How lucky for us to count on Ray Ellenwood’s presence in this issue of ellipse. The discreetly titled “What’s in a name?: Translating Claude Gauvreau’s Le Vampire et la nymphomane” more than proves the degree of creativity, inventiveness and deep knowledge required to translate Claude Gauvreau, a poet “who insisted on expanding the boundaries of what is normally seen as intelligible language.” Ellenwood’s article is a reminder that we have in our midst an extraordinary translator and literary historian.

Translation used as a tool for transcreation guides Renée von Paschen as she recreates phrasing and wordplay in German and in English in “A Lot of Thought in English & German Gedankenreich in Deutsch & Englisch,” providing us with a novel view of writing as self-translation.

In “Lorna Crozier – The Wild in You: Poèmes” Nicole Laurendeau lets free the associative spirit of Lorna Crozier’s poems, not just to drive her French translation, but to inspire her own verse writing by way of commentary. In an innovative act of self-translation, she pushes the creative process further by translating her own verse into English, adding yet another dimension to the concept of translation as authorship.

Nouha Homad’s translations of the poetry of Márgara Averbach, herself an accomplished translator, and of Enrique Solinas, together with Gregory Berry’s translation of Jorge Paloantonio, exemplify how translation can become a means of providing solace from pain and loss, especially when close collaborative processes with the authors of the source texts are present from the outset. There is great poignancy in these collaborations: Enrique Solinas’ contribution is an elegy to his friend, the late Jorge Paolantonio, whose poem is dedicated to Solina’s translator, Nouha Homad, which, in turn forms Gregory Berry’s contribution to ellipse. The lattice of voices opens and expands, providing us with clear proof that community is created through the act of translation itself.

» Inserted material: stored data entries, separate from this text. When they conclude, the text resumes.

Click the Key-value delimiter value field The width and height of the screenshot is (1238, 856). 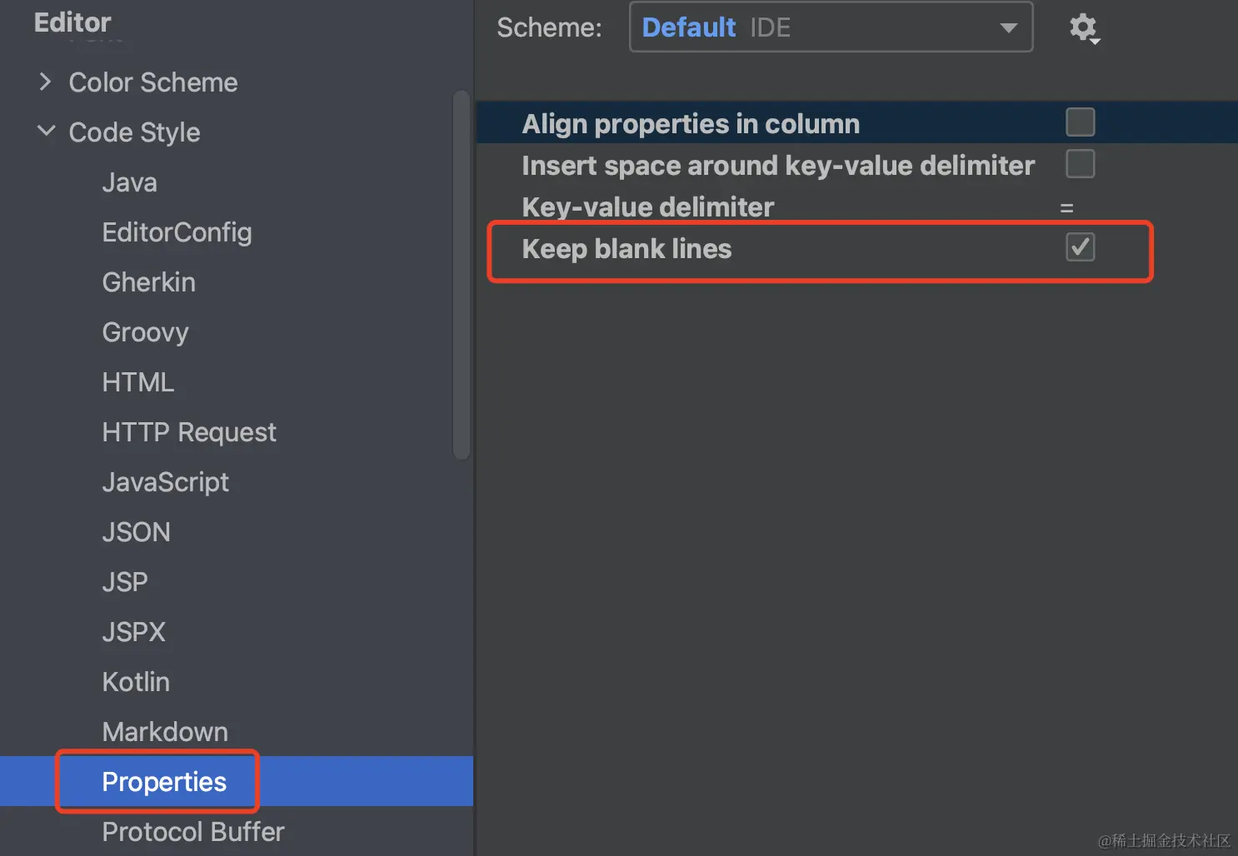click(x=1066, y=207)
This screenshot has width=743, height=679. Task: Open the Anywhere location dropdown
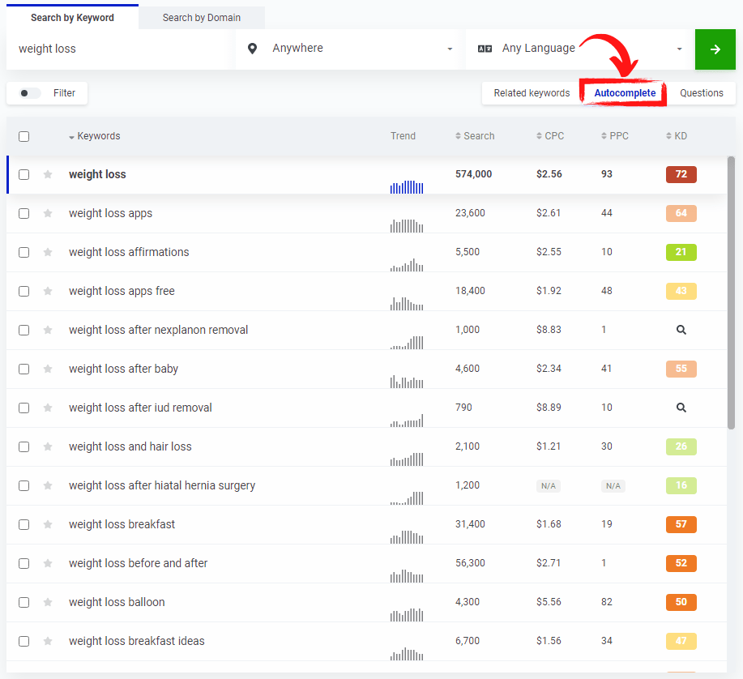(350, 49)
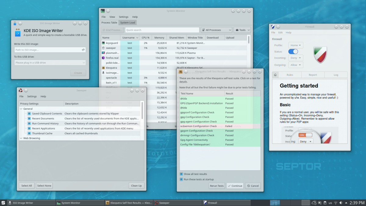Toggle the Firewall Status switch
Image resolution: width=366 pixels, height=206 pixels.
(293, 52)
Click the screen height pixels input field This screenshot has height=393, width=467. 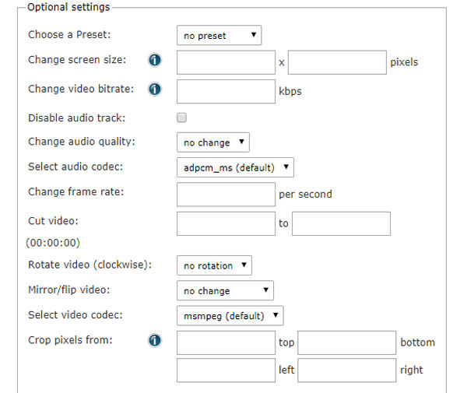337,62
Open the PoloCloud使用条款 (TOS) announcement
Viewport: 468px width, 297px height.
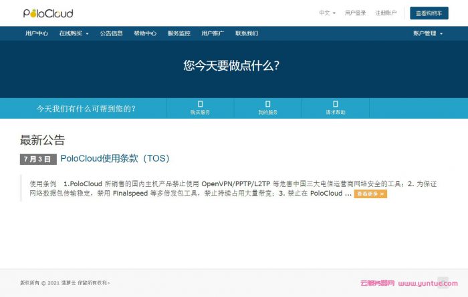(115, 159)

We close this issue of ellipse with Louise Gagnon’s “Sergio Chejfec: Écrire la fille,” her translation of the Argentine poet’s meditation on and absorption of the political turmoil of 1970s Argentina. Beyond contextualizing, Gagnon’s reflection delves into those aspects of the original that are clarified, or not, through translation, bringing to the fore questions and choices that haunt most translators, such as whether to transfer factual mistakes in the original. Gagnon touches on much more, including the problem of invisibility. This last point, I’m happy to announce, will be the theme of the next issue of ellipse.